היום שלשה ושלשים יום שהם ארבעה עבועות וחמשה לעמר
Today is thirty-three days, which is four weeks and five days, of the omer
A day of humility in a week of humility
For the past few years, I've been pondering the statement I hear often from friends, "I don't believe in organized religion." It's often said as part of a discussion as to why I have taken on a Jewish spiritual practice. Sometimes I respond in a joking manner, "Have you read nothing about the different factions within Judaism? There's nothing very organized about the religion :)"

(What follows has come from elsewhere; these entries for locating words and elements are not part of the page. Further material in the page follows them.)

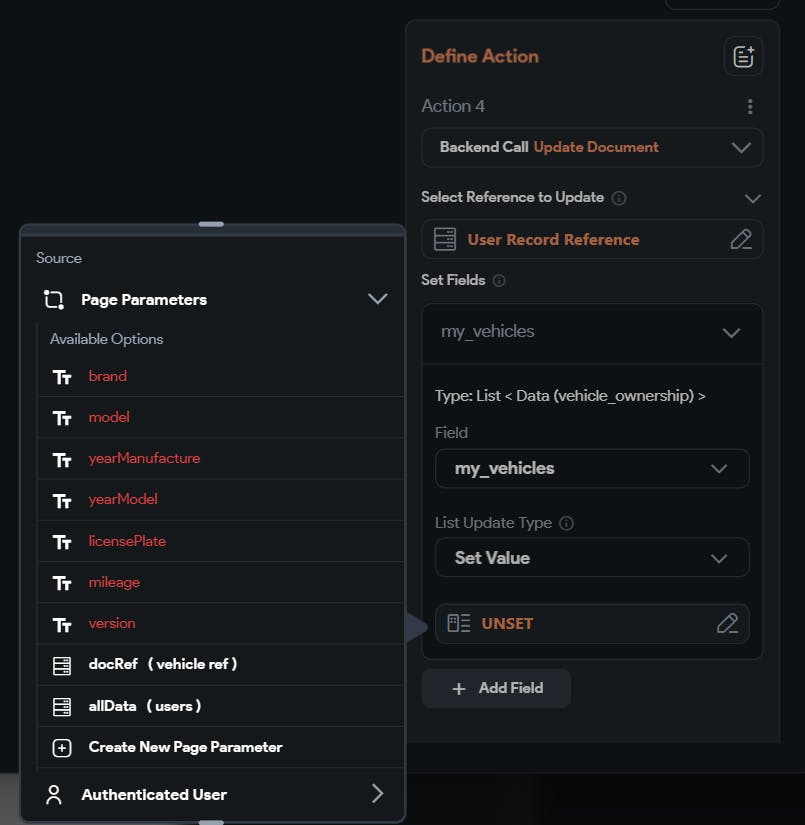Collapse the my_vehicles field section header

tap(731, 332)
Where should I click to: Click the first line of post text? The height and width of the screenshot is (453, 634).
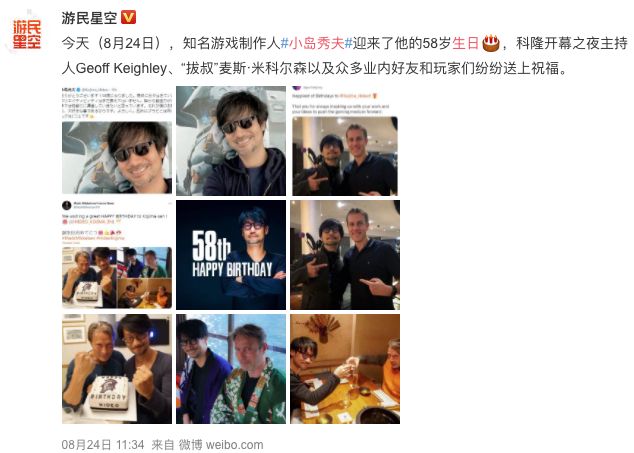point(344,43)
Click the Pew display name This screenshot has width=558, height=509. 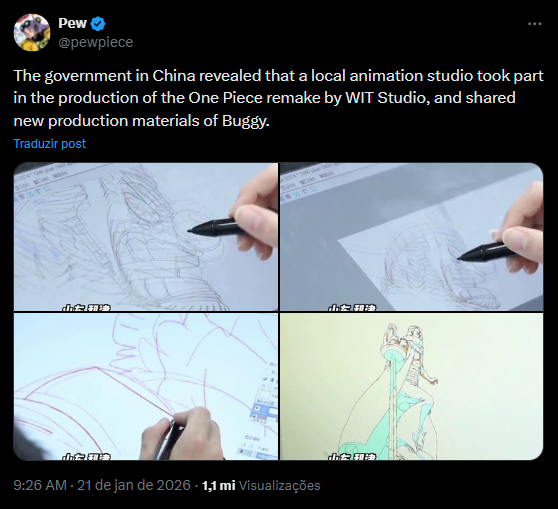(73, 23)

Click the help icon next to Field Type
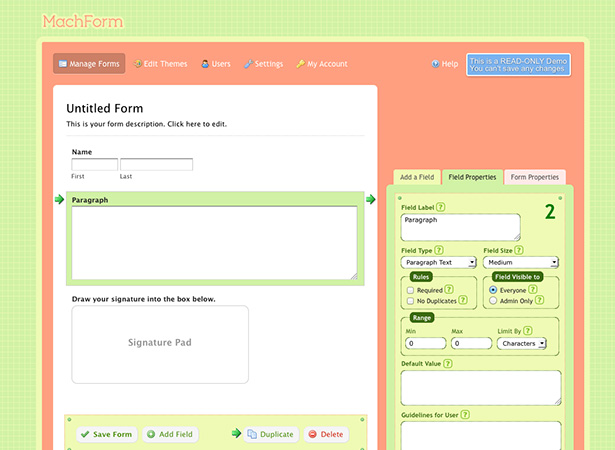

But as I get deeper into my practice in this time and space, I understand that statement more and more as I affiliate with the "official" Jewish organizations less and less. While I belong to a synagogue that is fiercely egalitarian, where women and men have equal footing in ritual practice, the movement it is affiliated, the Conservative Movement, won't take an unequivocal stand on that issue. At the synagogue that I grew up in, located on Long Island in New York, women still can't chant Torah, and if I were to attend their weekday minyan, I would not count as one of the ten needed to say kaddish. Yet they are also affiliated with the Conservative Movement, so my synagogue dues helps support them.
The Groucho Marx line keeps going through my head, "I don't want to belong to a club that would have me as a member." They want me as a member, but I don't fully belong. While some members would embrace me and my practice, others would block me from fulfilling roles important to that practice. And the big organization that is supposed to support me still, won't make a full commitment to egalitarian ritual practice in the name of not upsetting some of their members. I guess I don't matter too much to them, since upsetting me and others like me is okay.
Not a very uplifting message for the day, but one that I must continue to bring up and ponder--not just for myself, but for future generations of Jewish women.